▼

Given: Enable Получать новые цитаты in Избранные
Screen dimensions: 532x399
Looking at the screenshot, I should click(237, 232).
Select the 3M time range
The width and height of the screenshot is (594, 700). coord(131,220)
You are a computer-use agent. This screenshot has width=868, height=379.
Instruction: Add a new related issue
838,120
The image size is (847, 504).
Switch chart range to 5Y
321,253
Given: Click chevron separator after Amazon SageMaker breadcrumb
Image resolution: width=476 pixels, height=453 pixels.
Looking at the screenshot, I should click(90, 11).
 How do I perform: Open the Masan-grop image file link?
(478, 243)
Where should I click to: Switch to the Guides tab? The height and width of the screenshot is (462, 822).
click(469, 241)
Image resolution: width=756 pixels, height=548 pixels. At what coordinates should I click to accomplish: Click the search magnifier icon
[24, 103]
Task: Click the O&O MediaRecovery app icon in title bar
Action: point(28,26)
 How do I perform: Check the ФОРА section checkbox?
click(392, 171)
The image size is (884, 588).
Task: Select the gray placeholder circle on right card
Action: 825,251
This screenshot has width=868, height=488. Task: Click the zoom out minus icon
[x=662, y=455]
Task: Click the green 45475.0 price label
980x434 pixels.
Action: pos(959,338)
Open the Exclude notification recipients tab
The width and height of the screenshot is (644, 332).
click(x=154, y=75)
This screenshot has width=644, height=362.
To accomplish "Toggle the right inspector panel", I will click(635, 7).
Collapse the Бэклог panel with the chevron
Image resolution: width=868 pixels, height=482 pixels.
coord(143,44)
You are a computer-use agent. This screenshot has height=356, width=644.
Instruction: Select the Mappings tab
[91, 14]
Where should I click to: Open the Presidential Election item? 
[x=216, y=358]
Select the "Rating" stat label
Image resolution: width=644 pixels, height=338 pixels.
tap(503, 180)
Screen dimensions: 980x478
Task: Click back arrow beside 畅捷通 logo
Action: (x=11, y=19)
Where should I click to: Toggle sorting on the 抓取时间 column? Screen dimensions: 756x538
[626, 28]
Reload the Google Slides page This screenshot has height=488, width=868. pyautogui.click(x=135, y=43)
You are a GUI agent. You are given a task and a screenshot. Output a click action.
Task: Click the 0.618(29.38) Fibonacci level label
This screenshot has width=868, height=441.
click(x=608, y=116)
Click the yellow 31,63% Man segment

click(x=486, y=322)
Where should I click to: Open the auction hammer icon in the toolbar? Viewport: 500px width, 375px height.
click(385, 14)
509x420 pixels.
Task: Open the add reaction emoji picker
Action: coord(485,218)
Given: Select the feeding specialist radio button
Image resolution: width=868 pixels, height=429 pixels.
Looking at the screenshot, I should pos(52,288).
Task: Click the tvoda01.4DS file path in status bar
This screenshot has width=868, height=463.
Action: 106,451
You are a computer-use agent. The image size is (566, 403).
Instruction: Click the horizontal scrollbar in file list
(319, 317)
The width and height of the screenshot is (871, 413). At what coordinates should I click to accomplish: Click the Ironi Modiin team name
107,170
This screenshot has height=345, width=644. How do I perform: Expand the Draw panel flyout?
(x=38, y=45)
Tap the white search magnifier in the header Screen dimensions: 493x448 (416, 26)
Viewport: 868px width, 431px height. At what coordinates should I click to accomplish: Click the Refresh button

▲

# Your goal:
Would you return the entries exactly as they stand?

# Solution to the exercise:
Given: Enable Получать новые цитаты in Избранные
Screen dimensions: 532x399
Looking at the screenshot, I should click(237, 232).
Select the 3M time range
The width and height of the screenshot is (594, 700). coord(131,220)
You are a computer-use agent. This screenshot has width=868, height=379.
Instruction: Add a new related issue
838,120
The image size is (847, 504).
Switch chart range to 5Y
321,253
Given: Click chevron separator after Amazon SageMaker breadcrumb
Image resolution: width=476 pixels, height=453 pixels.
Looking at the screenshot, I should click(90, 11).
 How do I perform: Open the Masan-grop image file link?
(478, 243)
Where should I click to: Switch to the Guides tab? The height and width of the screenshot is (462, 822).
click(469, 241)
Image resolution: width=756 pixels, height=548 pixels. At what coordinates should I click to accomplish: Click the search magnifier icon
[24, 103]
Task: Click the O&O MediaRecovery app icon in title bar
Action: point(28,26)
 How do I perform: Check the ФОРА section checkbox?
click(392, 171)
The image size is (884, 588).
Task: Select the gray placeholder circle on right card
Action: 825,251
This screenshot has width=868, height=488. Task: Click the zoom out minus icon
[x=662, y=455]
Task: Click the green 45475.0 price label
980x434 pixels.
Action: pos(959,338)
Open the Exclude notification recipients tab
The width and height of the screenshot is (644, 332).
click(x=154, y=75)
This screenshot has width=644, height=362.
To accomplish "Toggle the right inspector panel", I will click(635, 7).
Collapse the Бэклог panel with the chevron
Image resolution: width=868 pixels, height=482 pixels.
coord(143,44)
You are a computer-use agent. This screenshot has height=356, width=644.
Instruction: Select the Mappings tab
[91, 14]
Where should I click to: Open the Presidential Election item? 
[x=216, y=358]
Select the "Rating" stat label
Image resolution: width=644 pixels, height=338 pixels.
tap(503, 180)
Screen dimensions: 980x478
Task: Click back arrow beside 畅捷通 logo
Action: (x=11, y=19)
Where should I click to: Toggle sorting on the 抓取时间 column? Screen dimensions: 756x538
[626, 28]
Reload the Google Slides page This screenshot has height=488, width=868. pyautogui.click(x=135, y=43)
You are a GUI agent. You are given a task and a screenshot. Output a click action.
Task: Click the 0.618(29.38) Fibonacci level label
This screenshot has width=868, height=441.
click(x=608, y=116)
Click the yellow 31,63% Man segment

click(x=486, y=322)
Where should I click to: Open the auction hammer icon in the toolbar? Viewport: 500px width, 375px height.
click(385, 14)
509x420 pixels.
Task: Open the add reaction emoji picker
Action: coord(485,218)
Given: Select the feeding specialist radio button
Image resolution: width=868 pixels, height=429 pixels.
Looking at the screenshot, I should pos(52,288).
Task: Click the tvoda01.4DS file path in status bar
This screenshot has width=868, height=463.
Action: 106,451
You are a computer-use agent. The image size is (566, 403).
Instruction: Click the horizontal scrollbar in file list
(319, 317)
The width and height of the screenshot is (871, 413). At what coordinates should I click to accomplish: Click the Ironi Modiin team name
107,170
This screenshot has height=345, width=644. How do I perform: Expand the Draw panel flyout?
(x=38, y=45)
Tap the white search magnifier in the header Screen dimensions: 493x448 (416, 26)
Viewport: 868px width, 431px height. At what coordinates should I click to accomplish: Click the Refresh button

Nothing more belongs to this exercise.